Another way to take financial cost into consideration when putting together a business continuity plan, is to calculate what your highest revenue generators are within your organization. These revenue generators can be anything from operating room or surgical services, to laboratory or pharmacy services.

This is not something normally considered within emergency management planning, but it is something to consider in BC; there needs to be an understanding of what areas of the hospital should be prioritized when everything goes down.

The Joint Commission’s Revised Standards

The Joint Commission has revised their emergency management standards, and they are effective come July 1st, 2022. You can find the new revisions here.

Within the new revisions, there seems to be a shift in the use of resilience buzzwords. For example, the number of times “continuity” shows in the revisions is double than in the current standards. Phrases such as “Disaster Recovery”, “Supply Chain” and “COOP” were also mentioned for the first time within the revised standards.

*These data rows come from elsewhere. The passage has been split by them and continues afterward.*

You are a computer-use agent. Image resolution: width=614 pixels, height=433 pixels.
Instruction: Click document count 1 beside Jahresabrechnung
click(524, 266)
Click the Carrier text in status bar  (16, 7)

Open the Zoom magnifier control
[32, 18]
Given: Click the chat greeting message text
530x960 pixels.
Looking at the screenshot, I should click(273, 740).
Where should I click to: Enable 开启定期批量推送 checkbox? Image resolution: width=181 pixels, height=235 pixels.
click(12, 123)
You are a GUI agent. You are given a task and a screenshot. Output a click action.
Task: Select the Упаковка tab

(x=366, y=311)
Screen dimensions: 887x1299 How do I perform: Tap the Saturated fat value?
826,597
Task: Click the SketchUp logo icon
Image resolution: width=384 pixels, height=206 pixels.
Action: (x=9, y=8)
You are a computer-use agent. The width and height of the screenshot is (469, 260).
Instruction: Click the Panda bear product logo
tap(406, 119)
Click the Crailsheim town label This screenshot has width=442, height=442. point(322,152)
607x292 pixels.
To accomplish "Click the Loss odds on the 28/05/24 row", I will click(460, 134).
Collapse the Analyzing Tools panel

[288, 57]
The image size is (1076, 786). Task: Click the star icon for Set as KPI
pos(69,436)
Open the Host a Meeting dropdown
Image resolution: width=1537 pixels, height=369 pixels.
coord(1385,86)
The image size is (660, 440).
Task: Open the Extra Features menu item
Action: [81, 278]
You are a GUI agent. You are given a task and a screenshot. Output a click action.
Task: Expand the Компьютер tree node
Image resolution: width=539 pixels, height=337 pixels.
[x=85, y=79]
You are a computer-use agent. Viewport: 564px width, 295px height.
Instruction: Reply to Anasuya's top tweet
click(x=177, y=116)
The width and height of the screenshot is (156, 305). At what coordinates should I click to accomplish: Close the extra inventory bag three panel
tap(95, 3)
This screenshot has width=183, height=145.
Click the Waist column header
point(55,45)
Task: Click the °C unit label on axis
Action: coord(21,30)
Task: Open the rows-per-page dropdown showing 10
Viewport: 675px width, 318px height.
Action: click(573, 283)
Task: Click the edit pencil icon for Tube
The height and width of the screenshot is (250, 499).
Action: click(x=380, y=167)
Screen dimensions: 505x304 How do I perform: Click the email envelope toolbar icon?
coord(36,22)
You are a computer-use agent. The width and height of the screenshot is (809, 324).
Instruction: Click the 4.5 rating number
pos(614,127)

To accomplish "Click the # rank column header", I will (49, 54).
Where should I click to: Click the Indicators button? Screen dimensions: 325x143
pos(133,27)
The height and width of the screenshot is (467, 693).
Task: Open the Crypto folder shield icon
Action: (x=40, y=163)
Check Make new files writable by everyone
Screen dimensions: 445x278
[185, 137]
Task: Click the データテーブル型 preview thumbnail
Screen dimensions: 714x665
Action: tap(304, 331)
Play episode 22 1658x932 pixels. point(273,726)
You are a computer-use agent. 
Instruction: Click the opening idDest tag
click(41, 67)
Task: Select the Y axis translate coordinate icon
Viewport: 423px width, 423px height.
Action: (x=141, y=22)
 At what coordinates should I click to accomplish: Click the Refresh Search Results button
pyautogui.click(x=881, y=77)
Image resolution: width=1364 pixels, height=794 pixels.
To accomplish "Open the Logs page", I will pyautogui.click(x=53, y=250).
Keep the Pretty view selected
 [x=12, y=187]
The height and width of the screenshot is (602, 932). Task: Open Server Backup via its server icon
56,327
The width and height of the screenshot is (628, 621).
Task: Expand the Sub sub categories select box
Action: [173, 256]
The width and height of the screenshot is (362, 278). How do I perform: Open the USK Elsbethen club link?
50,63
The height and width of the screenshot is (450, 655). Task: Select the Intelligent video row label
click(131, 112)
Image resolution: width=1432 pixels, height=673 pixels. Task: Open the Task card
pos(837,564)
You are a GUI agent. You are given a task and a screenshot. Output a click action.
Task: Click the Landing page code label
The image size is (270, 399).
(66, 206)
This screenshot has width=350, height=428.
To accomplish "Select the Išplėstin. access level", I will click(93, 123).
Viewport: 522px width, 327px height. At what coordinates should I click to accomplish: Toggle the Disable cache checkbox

The addition of these buzzwords demonstrates that formalized resilience is a gap that needs to be addressed–hence the upcoming revised standards. As the industry shifts its focus from reactivity to proactivity, it is important to have a software that helps your organization make the necessary revisions so come June 31st, you are prepared for a survey.

Step Over the Bar With Veoci

Anthony was able to spend the rest of the time showing attendees a demonstration of Veoci and how the business continuity plans work for healthcare organizations. Anthony was able to demonstrate the flexibility of Veoci, and how the platform can adapt to the different levels of maturity within business continuity programs of healthcare organizations: basic, intermediate or advanced.

The beauty of the platform is that it can grow with your program. If an organization starts with a basic set up but after a bit decides to make it more detailed and collect more data, the information that is already documented can be pulled forward and will serve as the foundation for the new plan.

Anthony walks you through the entire process from triggering the plans to reviewing information on dashboards in the demonstration. To view it, navigate to 24:40 within the recording.

Moving Forward

Every industry understands that business continuity helps when it comes to saving money. Healthcare is unique in the sense that the focus of business continuity is on the community.

Within the healthcare community, it has been proven that we are great at reacting when it is necessary. The emphasis, however, should now be placed on how proactive we can be which saves organizations from paying the costs of staying the same, but more importantly, allows us to serve our patients and our communities.